Out of pragmatism. development programs focus on productivity (intensification) rather than on sustainability.
Ways to assess sustainable intensification?
The experts gathered in Accra suggested that a quantitative, outcome-oriented Sustainable Intensification Index be developed. This would support the definition, quantification, comparison, and evaluation of SI interventions/systems across multiple contexts.
Each Index component would be supported by key indicators that represent the best possible proxy measure for the desired SI outcome (e.g. total factor productivity/yield for productivity, diet diversity/health/etc. for human well-being). Ideally, that system would allow capturing different baseline conditions between various systems and geographic contexts and articulation of different goals and tradeoffs that reflect local, national or other priorities, i.e income over nutrition, or environment over productivity.
Combined with a set of sustainability thresholds providing context/system-specific levels that set the minimum criteria for sustainability, this Index would be a rather comprehensive approach to assessing sustainable intensification.
As an added benefit, the Index would also facilitate data sharing across people working on sustainable intensification.
A role for Africa RISING?
The group of participants that gathered in Accra represented in effect a budding community of practice on sustainable intensification. Africa RISING, with its various experiences in understanding farming systems, particularly in Malawi under the leadership of Michigan State University and in the Ethiopian Highlands under the combined efforts of CGIAR centres, is well positioned to engage with this community of practice and convene more regular events of the kind organised in Accra.

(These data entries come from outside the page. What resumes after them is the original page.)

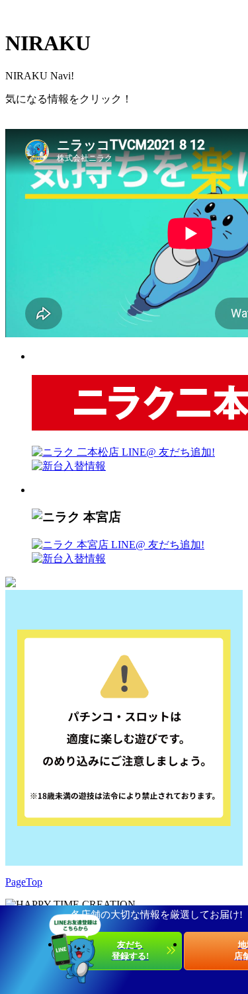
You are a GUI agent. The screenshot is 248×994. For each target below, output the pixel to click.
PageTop (23, 882)
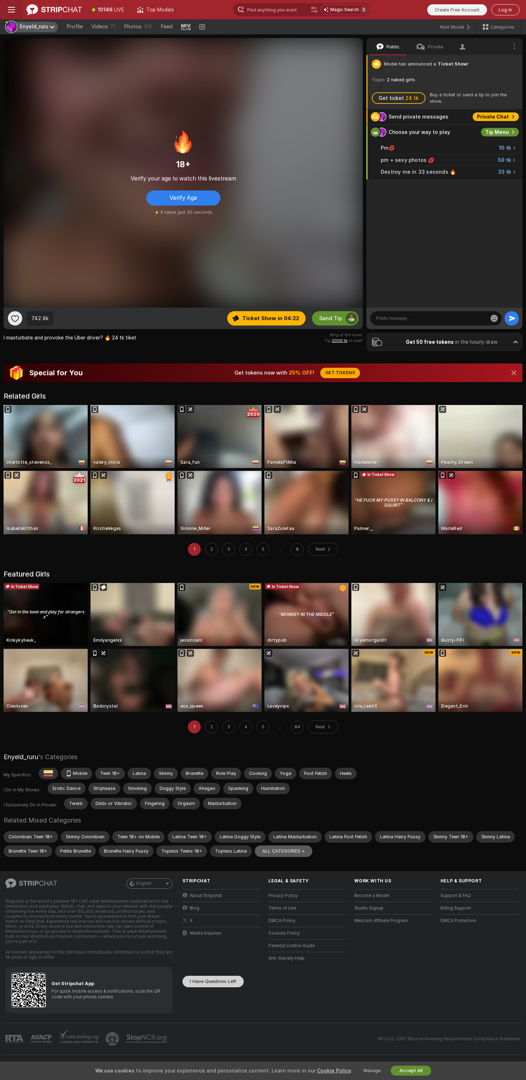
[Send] (512, 318)
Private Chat (493, 117)
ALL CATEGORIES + (283, 851)
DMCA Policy (282, 920)
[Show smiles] (494, 318)
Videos (103, 26)
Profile (75, 26)
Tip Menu (497, 132)
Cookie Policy (334, 1071)
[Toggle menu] (11, 9)
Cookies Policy (284, 933)
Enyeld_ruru (21, 757)
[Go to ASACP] (41, 1039)
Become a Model (371, 895)
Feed (166, 26)
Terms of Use (282, 908)
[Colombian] (48, 773)
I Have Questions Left (213, 981)
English (143, 883)
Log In (505, 10)
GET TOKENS (340, 372)
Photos (138, 26)
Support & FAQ (455, 895)
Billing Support (455, 908)
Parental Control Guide (291, 945)
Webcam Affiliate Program (381, 920)
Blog (194, 908)
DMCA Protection (458, 920)
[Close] (513, 372)
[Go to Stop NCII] (147, 1039)
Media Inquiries (205, 933)
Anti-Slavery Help (286, 958)
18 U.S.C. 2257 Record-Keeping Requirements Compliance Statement (449, 1038)
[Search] (314, 10)
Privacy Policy (283, 895)
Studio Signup (369, 908)
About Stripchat (206, 895)
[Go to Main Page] (54, 9)
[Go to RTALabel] (15, 1039)
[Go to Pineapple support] (113, 1039)
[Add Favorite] (15, 318)
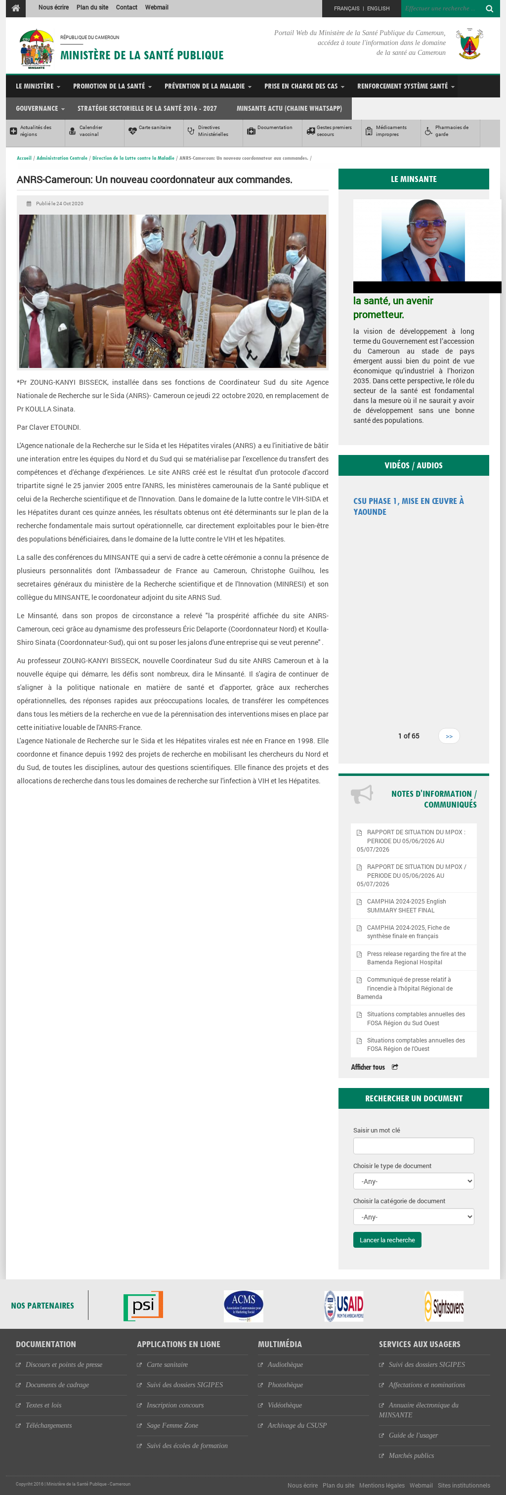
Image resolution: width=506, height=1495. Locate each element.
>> (449, 735)
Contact (126, 7)
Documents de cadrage (57, 1385)
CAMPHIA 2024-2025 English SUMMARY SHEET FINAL (406, 905)
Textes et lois (43, 1405)
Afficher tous (367, 1067)
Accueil (24, 157)
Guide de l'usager (413, 1435)
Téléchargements (49, 1425)
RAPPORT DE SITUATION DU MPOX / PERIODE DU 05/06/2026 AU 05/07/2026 (412, 875)
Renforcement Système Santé (402, 86)
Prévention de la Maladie (205, 86)
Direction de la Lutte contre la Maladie (133, 157)
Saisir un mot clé (376, 1130)
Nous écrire (54, 7)
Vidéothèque (285, 1405)
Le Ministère (34, 86)
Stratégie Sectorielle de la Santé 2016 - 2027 (147, 108)
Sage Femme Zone (172, 1425)
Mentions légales (382, 1485)
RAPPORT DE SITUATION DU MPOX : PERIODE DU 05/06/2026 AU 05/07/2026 (411, 840)
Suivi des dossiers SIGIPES (185, 1385)
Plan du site (92, 7)
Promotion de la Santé (109, 86)
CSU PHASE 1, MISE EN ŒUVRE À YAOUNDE (408, 506)
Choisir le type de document (392, 1165)
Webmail (157, 7)
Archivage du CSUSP (297, 1425)
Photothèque (285, 1385)
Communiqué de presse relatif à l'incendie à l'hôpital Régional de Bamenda (405, 987)
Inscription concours (175, 1405)
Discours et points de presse (64, 1364)
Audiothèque (285, 1364)
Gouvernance (37, 108)
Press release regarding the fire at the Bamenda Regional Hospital (416, 958)
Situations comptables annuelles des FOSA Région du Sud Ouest (416, 1018)
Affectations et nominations (427, 1385)
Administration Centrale (62, 157)
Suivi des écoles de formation (187, 1446)
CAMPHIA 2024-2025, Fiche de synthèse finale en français (408, 931)
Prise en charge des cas (300, 86)
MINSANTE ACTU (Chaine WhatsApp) (289, 108)
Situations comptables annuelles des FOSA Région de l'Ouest (416, 1044)
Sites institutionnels (464, 1485)
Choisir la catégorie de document (399, 1200)
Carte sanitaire (167, 1364)
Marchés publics (411, 1455)
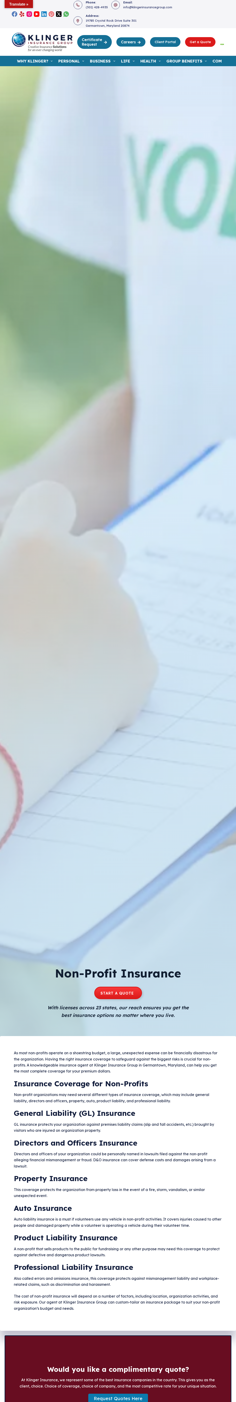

An initial task could be to help further crowdsource the identification of the indicators that workshop participants started elaborating in Accra. The Monitoring and Evaluation team of Africa RISING could support such efforts to apply the lessons of that collective effort directly in the Africa RISING monitoring framework which has been underway for some time.
Sustainable intensification may not be clear to all, but demystifying its components has clearly become an intensive exercise rewuiring sustained efforts!